5. The Opposite Party Builder contested the Complaint before the State Commission by filing Written Statement. In the Written Statement, the Opposite Party Builder took preliminary objection that the Complaint has been filed after limitation; Complaint is not maintainable for want of jurisdiction; the Complainant does not fall in the category of ‘Consumer’ defined under Section 2(d) of the Act as the Complainant bought the flat mere for investment. On merits, the Opposite Party Builder submitted that as per Clause 27(a) of the Agreement, they are not liable to pay damages in case of delay in handing over the possession on account of any reasons beyond control of Opposite Party Builder. The Complainant has not complied with the terms and conditions of the Agreement. In the Agreement it has been specifically mentioned that if any charges imposed or levied by Government of Haryana after sale deed has been executed, the same would be treated as unpaid sale price. The Opposite Party Builder also submitted that there is no deficiency in service or unfair trade practice on their part and prayed that the Complaint be dismissed.

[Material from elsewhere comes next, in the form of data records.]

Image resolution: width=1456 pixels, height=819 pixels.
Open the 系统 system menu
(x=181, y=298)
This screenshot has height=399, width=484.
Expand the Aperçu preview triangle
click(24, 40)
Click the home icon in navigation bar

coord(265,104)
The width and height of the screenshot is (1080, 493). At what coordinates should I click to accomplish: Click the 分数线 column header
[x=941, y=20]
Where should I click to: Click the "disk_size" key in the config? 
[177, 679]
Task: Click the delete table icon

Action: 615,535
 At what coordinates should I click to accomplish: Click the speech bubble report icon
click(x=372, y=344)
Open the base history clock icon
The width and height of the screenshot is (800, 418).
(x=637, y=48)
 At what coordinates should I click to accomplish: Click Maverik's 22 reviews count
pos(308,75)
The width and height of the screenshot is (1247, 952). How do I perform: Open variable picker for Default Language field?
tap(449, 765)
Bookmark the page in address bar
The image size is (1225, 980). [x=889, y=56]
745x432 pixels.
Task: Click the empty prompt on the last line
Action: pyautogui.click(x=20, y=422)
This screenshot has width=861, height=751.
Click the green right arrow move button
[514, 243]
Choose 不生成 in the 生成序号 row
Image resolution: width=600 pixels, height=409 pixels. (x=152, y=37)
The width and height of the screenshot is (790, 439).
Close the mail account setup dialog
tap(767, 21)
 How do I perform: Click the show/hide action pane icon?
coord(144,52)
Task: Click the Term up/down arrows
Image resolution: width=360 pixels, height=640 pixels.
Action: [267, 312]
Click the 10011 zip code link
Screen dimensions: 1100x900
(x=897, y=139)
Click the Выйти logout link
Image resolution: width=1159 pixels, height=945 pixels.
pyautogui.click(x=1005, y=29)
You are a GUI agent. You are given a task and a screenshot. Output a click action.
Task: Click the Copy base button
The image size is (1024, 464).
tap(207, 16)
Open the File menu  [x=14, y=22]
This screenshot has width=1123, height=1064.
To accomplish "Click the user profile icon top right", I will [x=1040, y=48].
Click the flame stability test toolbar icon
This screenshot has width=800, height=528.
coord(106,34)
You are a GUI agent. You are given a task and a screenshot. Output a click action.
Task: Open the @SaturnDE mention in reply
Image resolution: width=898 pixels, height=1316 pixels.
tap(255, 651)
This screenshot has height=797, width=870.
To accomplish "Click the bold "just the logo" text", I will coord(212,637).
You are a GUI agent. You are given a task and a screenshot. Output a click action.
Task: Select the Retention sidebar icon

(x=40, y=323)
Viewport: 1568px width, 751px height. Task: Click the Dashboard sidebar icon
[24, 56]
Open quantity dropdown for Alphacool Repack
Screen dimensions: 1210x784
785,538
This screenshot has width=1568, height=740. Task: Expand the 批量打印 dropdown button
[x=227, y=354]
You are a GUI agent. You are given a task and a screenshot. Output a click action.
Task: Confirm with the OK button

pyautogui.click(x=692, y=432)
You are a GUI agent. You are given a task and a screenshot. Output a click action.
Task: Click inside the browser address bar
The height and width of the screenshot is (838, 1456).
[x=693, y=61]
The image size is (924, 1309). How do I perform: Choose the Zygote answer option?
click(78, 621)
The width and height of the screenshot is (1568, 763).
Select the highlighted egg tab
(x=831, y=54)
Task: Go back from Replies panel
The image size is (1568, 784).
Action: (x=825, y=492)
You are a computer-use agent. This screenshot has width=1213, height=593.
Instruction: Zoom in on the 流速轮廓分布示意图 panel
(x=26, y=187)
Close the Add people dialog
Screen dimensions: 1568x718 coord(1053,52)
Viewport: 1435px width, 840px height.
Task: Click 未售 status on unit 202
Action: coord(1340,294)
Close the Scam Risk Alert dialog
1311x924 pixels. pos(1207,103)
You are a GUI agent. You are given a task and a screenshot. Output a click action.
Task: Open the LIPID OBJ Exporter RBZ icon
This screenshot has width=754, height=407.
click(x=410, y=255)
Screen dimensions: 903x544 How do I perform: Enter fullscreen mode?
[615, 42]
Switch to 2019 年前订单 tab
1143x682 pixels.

6. After hearing both the parties and perusal of material on record, the State Commission narrowed down the controversy to the question of payment of penalty for delay in handing over the possession. The State Commission partly allowed the Complaints in afore-mentioned terms by observing as under:-

“As regards penalty for delayed payment / possession, luckily the agreement itself provide for payment of interest @15% per annum. OP should have handed over the possession by 10.04.2010 but he handed over the possession on 31.07.2015. Thus, OP is liable to pay penalty for delayed possession from 10.04.2010 to 31.07.2015 @15% per annum.

The Complainant cannot claim double benefit (i) in the shape of interest and other in the shape of loss of rental income.

The plea of the OP that it was not liable to pay penalty in case of delay due to circumstance beyond his control cannot be accepted. OP has not specified any circumstance which was beyond its control.

The plea of limitation cannot be accepted because initially the Complainant prayed for possession also and in case of possession the cause of action is continuous and there is no limitation. For this reliance may be placed on the decision in Meerut Development Authority vs. M.K. Gupta IV (2012) CPJ 12.”

7. Feeling aggrieved by the Orders dated 29.08.2016 passed by the State Commission, the Opposite Party Builder has filed the present Appeals before this Commission.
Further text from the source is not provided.